The rules have not changed that much over the years, however there have been some changes brought in the way the game is being played. The following fundamentals were laid down by the International Lagori Foundation: Each team would have 12 players, with only 6 players on the court for every set. One set lasts for 3 minutes followed by a half minute break in between sets. One match has typically 3 sets and the team scoring maximum points wins. Other than that, the rules are basically the same for all leagues. Having said that, the game has definitely come a long way from what it was. From a dusty open field to an indoor synthetic turf, from a pile of stones lying around in the field to 7 circular fibre discs made for the game, and from an old tennis ball to a softball specifically tailored for the game.

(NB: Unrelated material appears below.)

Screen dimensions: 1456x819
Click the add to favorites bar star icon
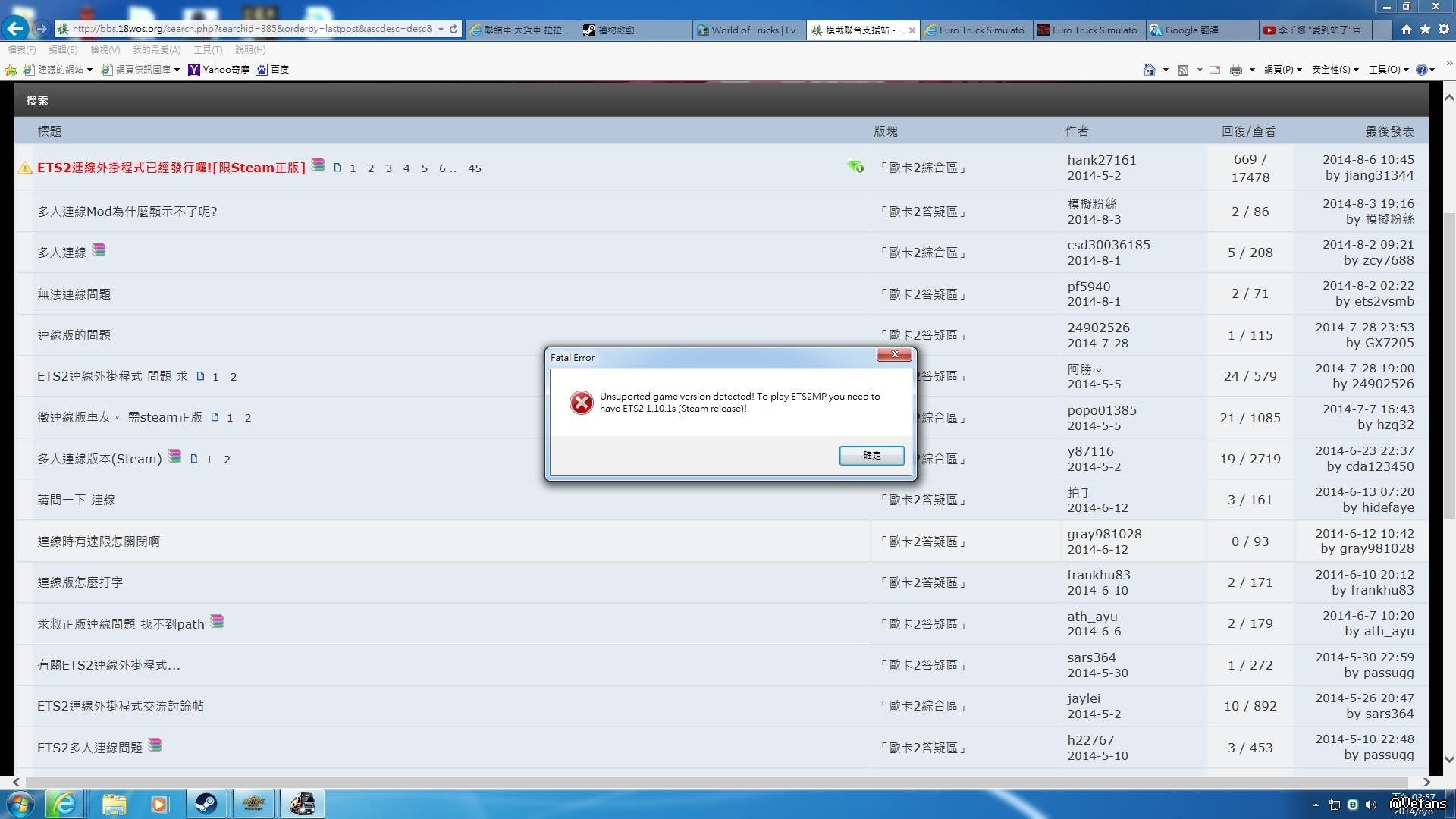(11, 70)
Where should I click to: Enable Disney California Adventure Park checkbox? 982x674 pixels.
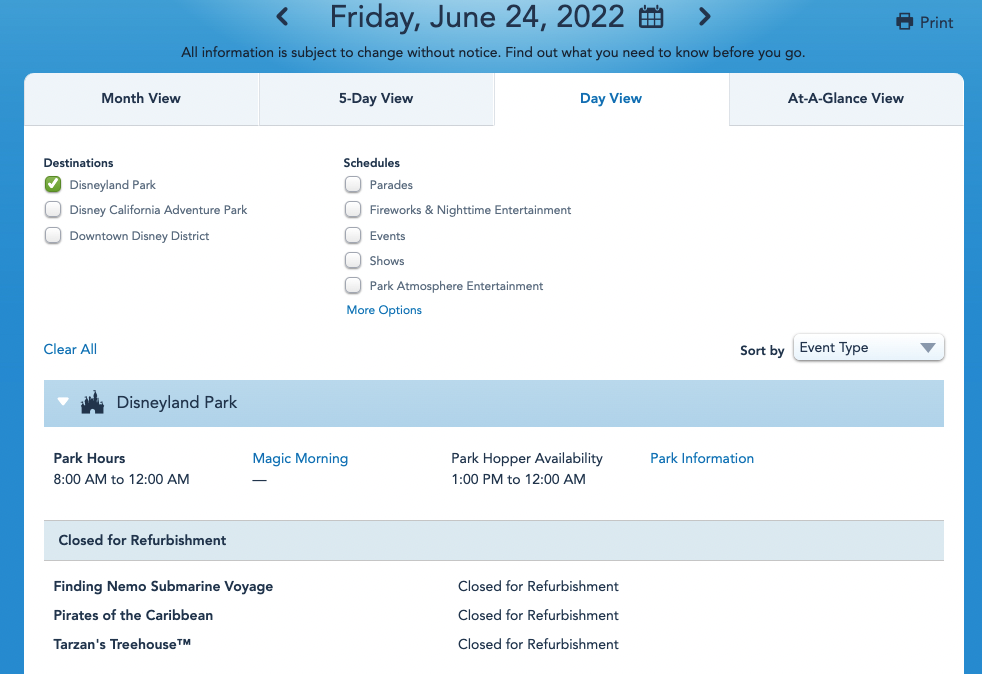tap(53, 210)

Despite the game almost being forgotten and becoming extinct in the past few decades, the inaugural World Cup help in 2015 was a huge success paired with the Indian Lagori Premiere League (ILPL) catering to a wide audience in the country.

==In popular media==
- In the grand season finale of TVF Triplings, a popular Indian mini internet series made by TVF (The Viral Fever), a game of SPL (Sitoliya Pitto Lagori) acts as the glue that brings together a group of estranged siblings.